CASARGO – Questa sera, giovedì 20 agosto, alle 21 nella biblioteca di Indovero verrà presentato il libro “Saluti da Narro” alla presenza dell’autore del volume Artemio Magistrali.
Di origini piacentine e da lungo tempo villeggiante in Alta Valsassina, Magistrali è professore di Storia e Filosofia al liceo di Legnano e all’università degli anziani, si è specializzato in giornalismo e pubblicità pubblicando anche racconti e poesie, tra i quali La collina incantata, premessa proprio di Saluti da Narro, un libro sulle “comunità morenti”, ovvero lo spopolamento delle realtà montane e lo sfilacciarsi delle relative comunità.
Presenterà la serata l’esperto di storia locale Marco Sampietro, che con queste parole introduce l’opera.
“Il ridente paesello di Narro è il più elevato della Valsassina. Dalla piazzetta che fiancheggia la chiesuola di S. Brigida si gode un incantevole panorama”. È con queste parole che, nel 1904, agli albori del turismo in Valsassina, Fermo Magni iniziava a descrivere Narro (allora frazione di Indòvero, oggi di Casargo) nella sua fortunata guida con la quale intendeva favorire una migliore conoscenza della valle da parte dei turisti e di quei forestieri che affollavano le rive dei laghi e le località montane della Svizzera. In quegli anni, infatti, si stava sviluppando in valle la cosiddetta “industria del forestiero” e migliaia erano i turisti che, affranti dal turbinio della frenetica e convulsa vita cittadina, si portavano in Valsassina ad ammirare le sue bellezze naturalistiche e a cercare svago tra i suoi monti.

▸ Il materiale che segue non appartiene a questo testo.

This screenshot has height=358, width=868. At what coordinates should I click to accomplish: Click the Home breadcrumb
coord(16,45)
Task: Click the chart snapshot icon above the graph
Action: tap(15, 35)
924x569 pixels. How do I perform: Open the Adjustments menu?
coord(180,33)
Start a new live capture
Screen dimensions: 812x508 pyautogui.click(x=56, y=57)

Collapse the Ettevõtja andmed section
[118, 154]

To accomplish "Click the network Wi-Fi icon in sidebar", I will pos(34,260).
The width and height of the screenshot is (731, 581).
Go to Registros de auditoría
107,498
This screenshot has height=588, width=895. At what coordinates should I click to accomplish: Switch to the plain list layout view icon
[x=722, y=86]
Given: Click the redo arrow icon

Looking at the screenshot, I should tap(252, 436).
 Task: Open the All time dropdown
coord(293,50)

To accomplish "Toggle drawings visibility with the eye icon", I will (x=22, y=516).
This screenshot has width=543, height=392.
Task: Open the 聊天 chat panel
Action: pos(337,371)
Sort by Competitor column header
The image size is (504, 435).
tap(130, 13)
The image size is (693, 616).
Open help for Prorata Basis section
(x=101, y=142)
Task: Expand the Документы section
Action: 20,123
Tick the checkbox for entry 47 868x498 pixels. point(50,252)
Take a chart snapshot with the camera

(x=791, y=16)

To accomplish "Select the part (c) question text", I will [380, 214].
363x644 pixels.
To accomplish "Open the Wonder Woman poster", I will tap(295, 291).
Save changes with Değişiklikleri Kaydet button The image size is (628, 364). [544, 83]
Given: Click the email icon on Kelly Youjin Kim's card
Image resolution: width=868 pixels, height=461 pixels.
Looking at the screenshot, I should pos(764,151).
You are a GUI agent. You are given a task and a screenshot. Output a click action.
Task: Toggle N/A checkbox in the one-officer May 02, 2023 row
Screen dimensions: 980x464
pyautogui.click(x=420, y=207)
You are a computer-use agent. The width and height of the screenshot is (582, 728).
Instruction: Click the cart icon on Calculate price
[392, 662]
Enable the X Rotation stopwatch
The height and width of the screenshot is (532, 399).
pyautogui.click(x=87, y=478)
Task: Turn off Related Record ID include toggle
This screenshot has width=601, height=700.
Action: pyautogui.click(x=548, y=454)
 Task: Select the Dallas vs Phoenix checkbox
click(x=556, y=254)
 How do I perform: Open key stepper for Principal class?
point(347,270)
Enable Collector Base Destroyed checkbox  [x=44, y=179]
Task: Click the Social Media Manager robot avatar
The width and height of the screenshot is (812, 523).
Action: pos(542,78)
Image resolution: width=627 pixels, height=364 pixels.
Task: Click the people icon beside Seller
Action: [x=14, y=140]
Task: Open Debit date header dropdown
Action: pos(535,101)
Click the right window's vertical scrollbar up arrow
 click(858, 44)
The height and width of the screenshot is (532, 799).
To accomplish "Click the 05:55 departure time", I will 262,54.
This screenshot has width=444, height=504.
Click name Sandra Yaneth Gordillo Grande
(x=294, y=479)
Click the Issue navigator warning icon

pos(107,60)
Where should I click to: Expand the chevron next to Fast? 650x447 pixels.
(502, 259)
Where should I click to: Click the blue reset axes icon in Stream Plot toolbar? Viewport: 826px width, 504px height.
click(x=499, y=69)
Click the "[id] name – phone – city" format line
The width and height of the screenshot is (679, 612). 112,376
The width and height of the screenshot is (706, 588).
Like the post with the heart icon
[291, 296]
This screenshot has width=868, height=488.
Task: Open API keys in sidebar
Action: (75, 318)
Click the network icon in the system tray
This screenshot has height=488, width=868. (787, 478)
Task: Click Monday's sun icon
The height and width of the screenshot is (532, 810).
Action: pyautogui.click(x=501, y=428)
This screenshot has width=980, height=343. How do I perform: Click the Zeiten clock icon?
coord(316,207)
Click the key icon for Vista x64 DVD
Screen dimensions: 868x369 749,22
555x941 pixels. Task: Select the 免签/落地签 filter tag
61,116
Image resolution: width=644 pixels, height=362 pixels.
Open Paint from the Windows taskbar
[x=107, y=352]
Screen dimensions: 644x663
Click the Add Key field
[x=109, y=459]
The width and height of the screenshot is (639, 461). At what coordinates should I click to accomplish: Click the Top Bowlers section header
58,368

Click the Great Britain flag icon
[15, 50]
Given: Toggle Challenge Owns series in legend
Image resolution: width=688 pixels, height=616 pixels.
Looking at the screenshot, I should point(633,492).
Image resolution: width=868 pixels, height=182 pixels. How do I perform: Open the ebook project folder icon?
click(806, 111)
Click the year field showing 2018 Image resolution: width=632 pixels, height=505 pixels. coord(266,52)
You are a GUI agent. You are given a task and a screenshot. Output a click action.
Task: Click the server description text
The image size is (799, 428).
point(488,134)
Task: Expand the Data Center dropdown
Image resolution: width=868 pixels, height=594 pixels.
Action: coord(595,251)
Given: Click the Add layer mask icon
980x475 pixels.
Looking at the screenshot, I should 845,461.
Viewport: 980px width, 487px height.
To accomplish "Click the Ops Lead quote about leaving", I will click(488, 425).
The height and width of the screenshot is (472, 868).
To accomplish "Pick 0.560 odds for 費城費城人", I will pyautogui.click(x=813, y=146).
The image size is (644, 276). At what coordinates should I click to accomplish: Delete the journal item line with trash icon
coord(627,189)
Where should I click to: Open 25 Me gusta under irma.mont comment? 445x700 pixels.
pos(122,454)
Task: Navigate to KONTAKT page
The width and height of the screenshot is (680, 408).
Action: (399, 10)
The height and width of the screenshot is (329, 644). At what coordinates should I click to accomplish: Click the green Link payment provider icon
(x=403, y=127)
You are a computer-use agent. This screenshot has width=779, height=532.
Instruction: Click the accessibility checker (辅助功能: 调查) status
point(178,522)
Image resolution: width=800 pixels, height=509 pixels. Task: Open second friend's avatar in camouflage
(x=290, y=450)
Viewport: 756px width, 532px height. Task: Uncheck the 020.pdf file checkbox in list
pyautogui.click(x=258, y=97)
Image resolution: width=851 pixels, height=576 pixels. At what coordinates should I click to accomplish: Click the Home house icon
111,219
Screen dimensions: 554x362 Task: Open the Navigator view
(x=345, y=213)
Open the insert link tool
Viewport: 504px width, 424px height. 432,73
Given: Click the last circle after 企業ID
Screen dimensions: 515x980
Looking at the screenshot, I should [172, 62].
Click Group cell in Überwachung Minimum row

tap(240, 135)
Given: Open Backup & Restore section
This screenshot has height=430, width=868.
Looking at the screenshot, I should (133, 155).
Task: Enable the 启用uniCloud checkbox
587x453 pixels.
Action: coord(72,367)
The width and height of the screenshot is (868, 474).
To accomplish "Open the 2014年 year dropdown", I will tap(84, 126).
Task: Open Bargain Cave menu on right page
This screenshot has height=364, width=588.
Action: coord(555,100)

Ai primi turisti, rappresentati quasi esclusivamente dai frequentatori delle terme di Tartavalle, dagli alpinisti e da quelle famiglie emigrate stabilmente in città che ritornavano a trascorrere le vacanze nel paese di origine, si aggiunsero poi i villeggianti che con i “villini” prima, e con i condomini e le “seconde case” poi, mutarono la geografia del territorio valligiano, nonché la sua fisionomia urbanistica, determinando, nel bene e nel male, irreversibili trasformazioni ambientali e sociali.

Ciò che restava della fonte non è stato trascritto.